Natural/Supernatural in Adamic Covenant

Natural/Supernatural in Adamic Covenant May 23, 2006

Mark Karlberg charges that Francis Junius introduced a natural/supernatural scheme into the Reformed doctrine of the covenant of works. In Karlberg’s summary, “The covenant, according to Junius, was established with our first parents by God the Father in the love of his Son. It held out the promise of supernatural life for obedience and the curse of death and separation from God for disobedience . . . . Although Adam was obliged to render complete and perfect obedience to the law of God by virtue of his debt as a creature ( ex puris naturalibus ), the covenantal reward of life eternal was strictly one of grace and mercy ( ex pacto ).”


This was, Karlberg says, the first “significant revision of Calvinistic doctrine regarding creation and God’s covenant with Adam. No longer was the covenant concept organicalled related to the order of creation. The result was a logical, if not temporal, abstraction of a natural order from a supernatural, covenantal order in creation. On this interpretation the covenantal order was perceived to be superimposed upon the natural. Junius’ view of supernatural grace offered in the way of covenant was virtually equivalent to the scholastic notion of the donum superadditum.”
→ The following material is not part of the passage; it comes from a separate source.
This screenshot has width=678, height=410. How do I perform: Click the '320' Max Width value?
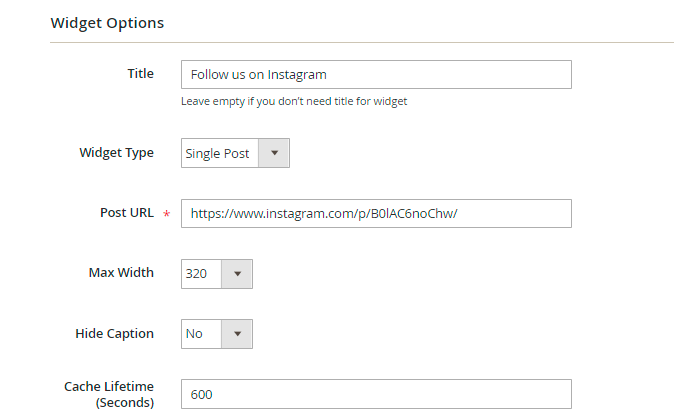pos(197,273)
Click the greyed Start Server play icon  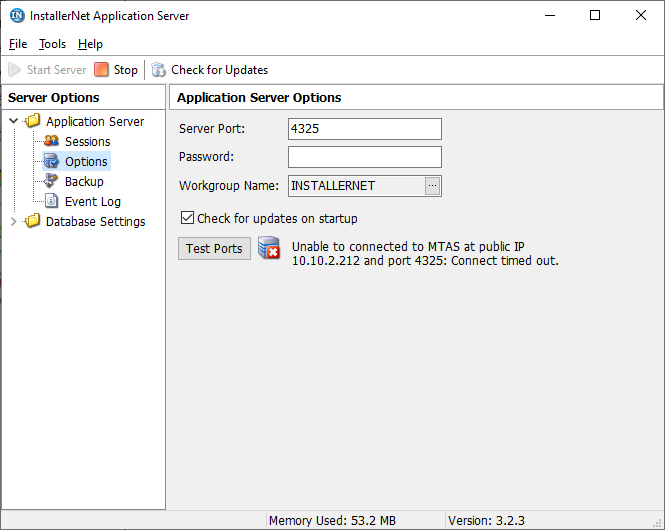[x=14, y=70]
Johannes Cloppenburg followed this same line of reasoning. Again Karlberg’s summary: “Whereas God’s revelation to Adam was both natural and supernatural, Adam’s ability to know God and to trust him required the supernatural communication of grace. The covenantal relationship – personal communion and fellowship with God – was not natural to Adam’s original state in creation, but rather rested upon a special act of condescension on God’s part. Although the covenantal reward of eternal life was contingent upon Adam’s compliance with the law of God, the actual granting of eternal life was itself purely a matter of God’s grace. Cloppenburg made use of the distinction between the reward based on ‘strict justice’ (intrinsic merit) and reward granted in the way of covenant. As image-bearer of God, Adam was a servant of the Creator; his elevation from the status of servanthood to sonship was contingent upon God’s covenantal love and condescension.”

This is all rather odd, since Karlberg himself, in the same paragraph where he charges Junius with an illegitimate and “speculative” and “scholastic” nature/grace understanding of the covenant, insists on “the fundamental antithesis between the order of creation (law) and the order of redemption (grace).” Elsewhere in his book, challenging John Murray’s understanding of the covenant, he commends Murray for retaining “the law principle” that characterizes “the state of nature, man’s natural relationship with God,” though he concedes that this “dualistic conception” is “unfortunate.”